Resolution 10: Increase safety for your parents. A recent study published in the Journal of Safety Research found that each year, “millions of people over 65 are treated in emergency rooms, with over 800,000 hospitalized for broken hips or head injuries, and 53% of those with fall-related hip fractures fall again within six months.” Whether your parents live independently or with you, make a point this year to learn about fall hazards, including medications and medical conditions. Then take steps to reducing the likelihood of a trip and tumble, like re-routing cables and cords and investigating a medical alert solution with fall detection.
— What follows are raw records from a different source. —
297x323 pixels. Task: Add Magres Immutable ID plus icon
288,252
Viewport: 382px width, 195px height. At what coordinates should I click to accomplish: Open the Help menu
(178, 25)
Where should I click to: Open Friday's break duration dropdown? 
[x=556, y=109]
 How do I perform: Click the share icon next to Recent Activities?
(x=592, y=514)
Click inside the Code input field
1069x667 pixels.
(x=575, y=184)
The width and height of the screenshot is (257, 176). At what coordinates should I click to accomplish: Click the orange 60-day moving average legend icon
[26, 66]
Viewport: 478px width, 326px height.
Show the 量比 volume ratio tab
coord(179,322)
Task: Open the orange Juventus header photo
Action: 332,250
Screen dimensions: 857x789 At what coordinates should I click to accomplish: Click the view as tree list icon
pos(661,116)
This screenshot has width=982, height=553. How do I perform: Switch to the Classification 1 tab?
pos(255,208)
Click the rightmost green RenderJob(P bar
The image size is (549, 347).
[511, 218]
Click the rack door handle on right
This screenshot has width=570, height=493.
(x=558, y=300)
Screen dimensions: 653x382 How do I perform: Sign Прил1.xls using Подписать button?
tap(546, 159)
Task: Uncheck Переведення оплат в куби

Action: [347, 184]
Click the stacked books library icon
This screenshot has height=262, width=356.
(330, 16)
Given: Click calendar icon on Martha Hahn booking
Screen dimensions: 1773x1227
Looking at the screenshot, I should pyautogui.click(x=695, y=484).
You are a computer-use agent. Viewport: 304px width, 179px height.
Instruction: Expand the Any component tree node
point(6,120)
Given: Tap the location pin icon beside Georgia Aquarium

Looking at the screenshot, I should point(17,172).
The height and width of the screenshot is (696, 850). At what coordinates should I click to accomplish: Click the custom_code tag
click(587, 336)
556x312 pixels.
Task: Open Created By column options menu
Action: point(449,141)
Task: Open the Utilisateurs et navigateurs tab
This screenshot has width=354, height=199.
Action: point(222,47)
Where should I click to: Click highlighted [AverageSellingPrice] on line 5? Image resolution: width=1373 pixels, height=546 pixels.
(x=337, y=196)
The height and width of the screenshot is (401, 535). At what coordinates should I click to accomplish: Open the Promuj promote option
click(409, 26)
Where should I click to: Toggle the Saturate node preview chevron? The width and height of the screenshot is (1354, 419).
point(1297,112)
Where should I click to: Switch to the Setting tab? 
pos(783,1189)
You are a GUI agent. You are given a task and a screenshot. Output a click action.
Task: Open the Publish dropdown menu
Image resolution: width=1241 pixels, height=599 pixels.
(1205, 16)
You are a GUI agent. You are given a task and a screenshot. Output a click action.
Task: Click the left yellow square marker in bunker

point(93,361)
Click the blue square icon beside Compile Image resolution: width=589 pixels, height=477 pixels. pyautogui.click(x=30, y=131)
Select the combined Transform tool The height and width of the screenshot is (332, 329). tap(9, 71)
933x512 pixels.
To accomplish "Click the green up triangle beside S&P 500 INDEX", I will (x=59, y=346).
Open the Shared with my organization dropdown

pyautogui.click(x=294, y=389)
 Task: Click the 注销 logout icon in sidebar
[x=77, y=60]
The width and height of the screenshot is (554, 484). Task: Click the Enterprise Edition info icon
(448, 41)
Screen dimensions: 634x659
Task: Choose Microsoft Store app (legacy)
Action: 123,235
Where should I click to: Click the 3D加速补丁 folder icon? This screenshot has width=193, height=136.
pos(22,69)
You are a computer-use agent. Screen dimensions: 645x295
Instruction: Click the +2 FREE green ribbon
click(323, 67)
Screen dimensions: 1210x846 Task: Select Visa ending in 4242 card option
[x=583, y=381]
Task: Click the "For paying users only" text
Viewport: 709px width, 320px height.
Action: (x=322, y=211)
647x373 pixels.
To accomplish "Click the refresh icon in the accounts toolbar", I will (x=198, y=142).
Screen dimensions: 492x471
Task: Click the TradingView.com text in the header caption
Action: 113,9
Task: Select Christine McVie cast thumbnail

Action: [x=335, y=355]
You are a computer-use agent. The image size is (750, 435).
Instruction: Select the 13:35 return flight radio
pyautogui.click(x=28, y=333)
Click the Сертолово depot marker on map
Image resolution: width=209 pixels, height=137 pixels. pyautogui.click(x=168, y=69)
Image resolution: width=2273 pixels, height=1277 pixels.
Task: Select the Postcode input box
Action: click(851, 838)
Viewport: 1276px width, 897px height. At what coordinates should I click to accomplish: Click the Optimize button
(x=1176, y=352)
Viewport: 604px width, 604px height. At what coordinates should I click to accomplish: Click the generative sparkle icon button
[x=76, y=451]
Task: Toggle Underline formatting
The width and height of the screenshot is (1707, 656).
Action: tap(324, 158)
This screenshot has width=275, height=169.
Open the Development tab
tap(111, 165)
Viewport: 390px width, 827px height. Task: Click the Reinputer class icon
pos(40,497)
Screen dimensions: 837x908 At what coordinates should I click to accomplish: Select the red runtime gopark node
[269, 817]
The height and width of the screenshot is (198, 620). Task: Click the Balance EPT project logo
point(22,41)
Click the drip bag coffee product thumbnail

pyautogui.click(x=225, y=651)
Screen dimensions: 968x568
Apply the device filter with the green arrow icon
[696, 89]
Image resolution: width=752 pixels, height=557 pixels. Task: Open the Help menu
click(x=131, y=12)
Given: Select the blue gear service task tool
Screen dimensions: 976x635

Resolution 11: Get organized. This is another item that’s on everyone’s list of New Year’s resolutions, but it’s a good one, especially when you’re caring for aging parents. Make a short list of things that need better organization, like the kids’ homework zone, Mom’s closet or even the files on your computer. Then make a plan to complete at least one each month. If you’re not a master organizer, you probably have a friend who’s one. If you feel emotional about clearing up the clutter, you may need more structured assistance. “I see drawers and closets stuffed to the gills – and typically what is being kept is because [we] feel guilty about letting things go,” says Bill Bliesath, a professional organizer with offices in Los Angeles and Minneapolis. Someone who’s not close to you can often be more effective at helping you work through those feelings so you can make better decisions about what to keep, donate or toss.
Resolution 12: Create a family calendar. “It’s too easy to lose track of the multiple deadlines and requirements without a planner,” Bliesath notes. An old-school desk planner or calendar is useful, but online versions that reside in the cloud and are accessible from any device any time are even better. Most enable you to assign each person a color, and control access to editing. Most importantly, you can set up reminders so you don’t miss a thing. It’s also another way to get kids engaged. “Parents should be involved daily checking the planner and helping the kids keep it updated,” he adds. “Learning good planner use skills is an incredibly valuable life lesson.”
Resolution 13: Ask for and accept help. This may be the most important New Year’s resolution of all for caregivers. None of us likes to feel needy, so we frequently forgo asking for assistance. This year, resolve to lightening your emotional and physical load as much as possible. “Start accepting help from friends, family, neighbors, and professionals who are willing to pitch in and help with caregiving,” suggests Jennifer L. FitzPatrick, founder of Jenerations Health in Chester, MD, and author of Cruising Through Caregiving: Reducing the Stress of Caring for Your Loved One. And don’t be afraid to ask people for specific support, like picking up your kids at school or dropping off the dry cleaning. You might even consider a ride-haling service to ferry your parent or children from one appointment to another.
Following some or all of these resolutions will make life better for you and the person you’re caring for.